The optical properties of the Ru-doped nanospheres make them excellent candidates for low-cost high-sensitivity time-gated detection as they can be excited by blue LEDs and OLEDs and their emission can be detected using Si and organic photodiodes. In addition, the long emission lifetime allows time-gated detection to be employed without recourse to fast and costly instrumentation. To assess their viability as labels for time-gated detection, aqueous dispersions of the crosslinked Ru(dpp)₃Cl₂-doped nanospheres were measured at a range of concentrations between 6.5 μg ml⁻¹ and 130 mg ml⁻¹, using a simple homemade time-gated detection system. The optical system comprised a 1 mm path-length cuvette, fitted on opposing sides with a 470 nm blue inorganic LED (E1L31-3B0A2, Toyoda Gosei, Japan) and a silicon photodiode (S5972, Hamamatsu, Japan).

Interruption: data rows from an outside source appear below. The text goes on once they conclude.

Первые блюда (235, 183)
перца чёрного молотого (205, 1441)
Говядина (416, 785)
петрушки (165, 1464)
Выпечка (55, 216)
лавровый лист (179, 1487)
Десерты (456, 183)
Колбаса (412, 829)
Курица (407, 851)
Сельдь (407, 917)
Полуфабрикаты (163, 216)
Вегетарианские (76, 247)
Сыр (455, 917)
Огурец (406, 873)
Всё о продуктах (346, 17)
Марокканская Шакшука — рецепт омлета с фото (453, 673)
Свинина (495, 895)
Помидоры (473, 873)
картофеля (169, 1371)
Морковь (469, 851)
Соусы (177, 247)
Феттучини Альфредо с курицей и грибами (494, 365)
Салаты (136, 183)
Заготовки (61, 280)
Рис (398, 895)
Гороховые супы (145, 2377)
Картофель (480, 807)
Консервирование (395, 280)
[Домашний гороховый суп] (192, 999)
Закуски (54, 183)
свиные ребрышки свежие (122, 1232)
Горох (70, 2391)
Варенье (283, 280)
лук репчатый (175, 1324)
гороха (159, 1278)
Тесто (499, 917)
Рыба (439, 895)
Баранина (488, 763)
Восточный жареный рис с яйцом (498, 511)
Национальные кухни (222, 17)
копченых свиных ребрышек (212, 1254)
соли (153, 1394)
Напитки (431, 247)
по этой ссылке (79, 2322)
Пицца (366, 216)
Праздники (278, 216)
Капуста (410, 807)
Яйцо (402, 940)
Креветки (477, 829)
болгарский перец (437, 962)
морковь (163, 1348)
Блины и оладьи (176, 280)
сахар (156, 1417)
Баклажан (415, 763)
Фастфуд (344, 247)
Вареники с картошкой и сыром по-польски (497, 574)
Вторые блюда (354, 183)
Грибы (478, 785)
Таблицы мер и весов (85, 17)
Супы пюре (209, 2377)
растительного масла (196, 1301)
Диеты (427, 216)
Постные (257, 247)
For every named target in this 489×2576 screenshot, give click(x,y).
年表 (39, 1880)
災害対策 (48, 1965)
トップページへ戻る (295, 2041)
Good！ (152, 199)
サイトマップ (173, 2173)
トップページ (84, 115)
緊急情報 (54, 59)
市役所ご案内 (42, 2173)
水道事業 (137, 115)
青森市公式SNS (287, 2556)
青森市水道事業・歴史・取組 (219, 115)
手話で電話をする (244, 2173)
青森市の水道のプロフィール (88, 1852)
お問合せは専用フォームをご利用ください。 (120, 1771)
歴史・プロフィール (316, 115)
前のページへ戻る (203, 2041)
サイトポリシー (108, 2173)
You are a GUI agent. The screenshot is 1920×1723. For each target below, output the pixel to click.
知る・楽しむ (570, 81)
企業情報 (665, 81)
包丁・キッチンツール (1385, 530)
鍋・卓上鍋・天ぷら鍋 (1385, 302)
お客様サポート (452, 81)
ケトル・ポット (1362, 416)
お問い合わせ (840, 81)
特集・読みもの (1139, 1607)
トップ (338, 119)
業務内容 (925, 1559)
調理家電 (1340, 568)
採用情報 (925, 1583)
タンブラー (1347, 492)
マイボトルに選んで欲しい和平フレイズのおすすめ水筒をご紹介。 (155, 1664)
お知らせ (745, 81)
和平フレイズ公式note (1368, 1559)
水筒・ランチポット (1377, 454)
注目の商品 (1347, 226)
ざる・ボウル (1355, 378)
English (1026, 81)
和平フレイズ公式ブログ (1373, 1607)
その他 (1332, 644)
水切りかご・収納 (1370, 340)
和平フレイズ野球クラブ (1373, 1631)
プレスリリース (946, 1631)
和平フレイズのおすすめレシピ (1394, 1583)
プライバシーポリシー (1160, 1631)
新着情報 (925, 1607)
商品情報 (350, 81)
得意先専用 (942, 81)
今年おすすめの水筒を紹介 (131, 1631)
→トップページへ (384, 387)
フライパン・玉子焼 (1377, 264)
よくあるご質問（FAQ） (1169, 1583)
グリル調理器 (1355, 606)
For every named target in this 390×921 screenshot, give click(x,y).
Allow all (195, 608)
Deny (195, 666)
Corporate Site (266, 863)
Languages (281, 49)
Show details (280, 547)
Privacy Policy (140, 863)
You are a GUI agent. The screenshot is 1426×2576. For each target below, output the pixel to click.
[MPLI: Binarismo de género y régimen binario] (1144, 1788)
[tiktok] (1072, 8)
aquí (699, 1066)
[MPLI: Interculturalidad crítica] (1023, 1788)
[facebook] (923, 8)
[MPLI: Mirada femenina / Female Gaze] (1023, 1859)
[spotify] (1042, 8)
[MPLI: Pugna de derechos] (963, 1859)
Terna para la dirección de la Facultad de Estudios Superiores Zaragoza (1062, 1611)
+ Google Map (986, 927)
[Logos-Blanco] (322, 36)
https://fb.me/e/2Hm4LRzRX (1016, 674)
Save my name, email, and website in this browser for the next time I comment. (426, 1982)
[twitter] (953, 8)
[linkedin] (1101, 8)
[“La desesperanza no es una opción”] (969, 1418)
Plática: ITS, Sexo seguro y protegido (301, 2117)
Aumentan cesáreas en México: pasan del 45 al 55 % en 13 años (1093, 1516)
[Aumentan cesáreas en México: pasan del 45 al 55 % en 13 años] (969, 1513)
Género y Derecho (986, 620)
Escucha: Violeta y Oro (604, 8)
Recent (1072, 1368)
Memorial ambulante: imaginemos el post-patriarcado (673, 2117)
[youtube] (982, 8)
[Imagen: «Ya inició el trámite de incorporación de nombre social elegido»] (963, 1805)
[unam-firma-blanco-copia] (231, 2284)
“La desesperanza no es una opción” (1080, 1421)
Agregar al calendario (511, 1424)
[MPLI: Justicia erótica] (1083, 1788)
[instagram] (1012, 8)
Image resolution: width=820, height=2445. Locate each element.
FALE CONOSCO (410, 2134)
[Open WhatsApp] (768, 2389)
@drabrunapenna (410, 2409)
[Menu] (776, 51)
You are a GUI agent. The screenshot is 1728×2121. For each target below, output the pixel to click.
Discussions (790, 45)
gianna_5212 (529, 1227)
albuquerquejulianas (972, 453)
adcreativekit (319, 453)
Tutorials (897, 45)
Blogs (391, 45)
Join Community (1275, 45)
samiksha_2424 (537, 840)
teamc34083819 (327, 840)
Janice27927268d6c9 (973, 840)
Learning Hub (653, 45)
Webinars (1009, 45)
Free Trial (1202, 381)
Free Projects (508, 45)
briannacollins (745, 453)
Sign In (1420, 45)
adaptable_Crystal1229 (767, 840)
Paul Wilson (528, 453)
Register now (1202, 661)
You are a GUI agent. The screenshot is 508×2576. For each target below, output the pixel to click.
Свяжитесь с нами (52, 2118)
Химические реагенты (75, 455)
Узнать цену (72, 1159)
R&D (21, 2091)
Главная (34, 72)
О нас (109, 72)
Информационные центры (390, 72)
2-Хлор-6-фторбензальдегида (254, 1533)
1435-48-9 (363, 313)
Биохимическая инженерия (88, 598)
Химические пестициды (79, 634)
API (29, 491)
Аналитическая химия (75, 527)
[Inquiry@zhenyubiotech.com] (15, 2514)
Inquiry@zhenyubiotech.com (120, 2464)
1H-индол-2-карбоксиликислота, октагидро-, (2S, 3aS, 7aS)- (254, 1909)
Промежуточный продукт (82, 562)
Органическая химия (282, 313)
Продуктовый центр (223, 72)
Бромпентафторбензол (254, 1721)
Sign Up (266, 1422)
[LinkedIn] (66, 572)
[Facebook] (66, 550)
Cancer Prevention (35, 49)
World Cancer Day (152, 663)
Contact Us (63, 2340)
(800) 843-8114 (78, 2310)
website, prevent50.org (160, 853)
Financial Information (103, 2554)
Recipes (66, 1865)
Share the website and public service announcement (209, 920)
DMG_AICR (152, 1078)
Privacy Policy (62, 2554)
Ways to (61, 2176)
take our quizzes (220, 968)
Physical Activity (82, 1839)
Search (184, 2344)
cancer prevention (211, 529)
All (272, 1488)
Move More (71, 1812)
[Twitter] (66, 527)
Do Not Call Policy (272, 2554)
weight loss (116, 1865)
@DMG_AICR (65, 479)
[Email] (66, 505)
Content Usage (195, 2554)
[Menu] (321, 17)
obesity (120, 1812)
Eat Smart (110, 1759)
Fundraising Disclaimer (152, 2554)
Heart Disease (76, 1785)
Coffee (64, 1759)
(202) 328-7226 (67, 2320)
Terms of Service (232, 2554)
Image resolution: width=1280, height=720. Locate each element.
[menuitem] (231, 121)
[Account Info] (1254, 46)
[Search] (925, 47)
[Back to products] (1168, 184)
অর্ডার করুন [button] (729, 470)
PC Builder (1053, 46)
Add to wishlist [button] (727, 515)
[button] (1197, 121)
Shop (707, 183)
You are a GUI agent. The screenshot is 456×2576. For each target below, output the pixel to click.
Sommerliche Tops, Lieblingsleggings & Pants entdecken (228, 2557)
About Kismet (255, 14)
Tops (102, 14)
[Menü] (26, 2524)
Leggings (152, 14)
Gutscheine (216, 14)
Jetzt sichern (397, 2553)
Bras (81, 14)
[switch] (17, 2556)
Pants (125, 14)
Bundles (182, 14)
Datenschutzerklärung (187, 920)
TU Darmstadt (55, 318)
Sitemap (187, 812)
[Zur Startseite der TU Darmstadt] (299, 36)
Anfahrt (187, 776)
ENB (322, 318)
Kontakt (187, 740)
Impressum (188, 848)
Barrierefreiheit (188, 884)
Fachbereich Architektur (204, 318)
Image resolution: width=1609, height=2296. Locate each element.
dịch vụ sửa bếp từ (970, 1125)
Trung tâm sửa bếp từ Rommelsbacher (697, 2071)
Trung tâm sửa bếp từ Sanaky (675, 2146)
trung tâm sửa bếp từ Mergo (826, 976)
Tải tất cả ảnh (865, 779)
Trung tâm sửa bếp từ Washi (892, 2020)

The LED was driven using a 20 mA, 20 kHz pulsed current source with a pulse duration of 6.2 μs. The output from the photodiode was passed to a precision switched-integrator transimpedance amplifier (IVC102) with an internal feedback capacitance of 100 pF. Using a microcontroller, the integrating amplifier was configured to remain in the reset state until 3.3 μs after the LED had extinguished, providing sufficient time for the LED to completely switch off (and for fluorescence from background contaminants to decay to zero). The amplifier was then released from the reset state and allowed to integrate for a period of 40 μs – several multiples of the Ru(dpp)₃Cl₂ lifetime – before the reset was re-enabled. This process was repeated at a repetition rate of 20 kHz, and the periodic output of the integrating amplifier was passed to the voltage-input of a digital lock-in amplifier, yielding a signal that was proportional to the average phosphorescence intensity over the 40 μs detection window. For the purposes of the current work, an SR830 digital lock-in amplifier from Stanford Research Instruments was used for signal acquisition, but a low-cost alternative could have equally been used (see for example ref. 23). For each of the nanosphere solutions, corrected signals were obtained by subtracting a reference signal obtained from a measurement of (dye-free) water. The corrected data, shown in Fig. 3, exhibited excellent linearity over a concentration range spanning four orders of magnitude. Defining the limit of detection λ as the concentration of analyte that would give a corrected signal equal to three times the standard deviation of the blank (σ = 2.5 nV), a value λ = 3.8 μg ml⁻¹ was obtained, equivalent to a Ru(dpp)₃Cl₂ concentration of 30 ng ml⁻¹ or <30 nM. It is important to note that this low detection limit was obtained using a face-on arrangement of the light-source and photodetector – the most convenient arrangement for use in miniaturised point-of-care diagnostic devices. This arrangement is extremely challenging for conventional fluorescence detection as it requires the use of rigorous optical filtering to prevent flooding of the detector by unabsorbed excitation light (see ref. 24 and 25). The use of time-gated detection elegantly avoids the need for optical filters, reducing the component count, whilst still enabling the use of a simple face-on optical arrangement.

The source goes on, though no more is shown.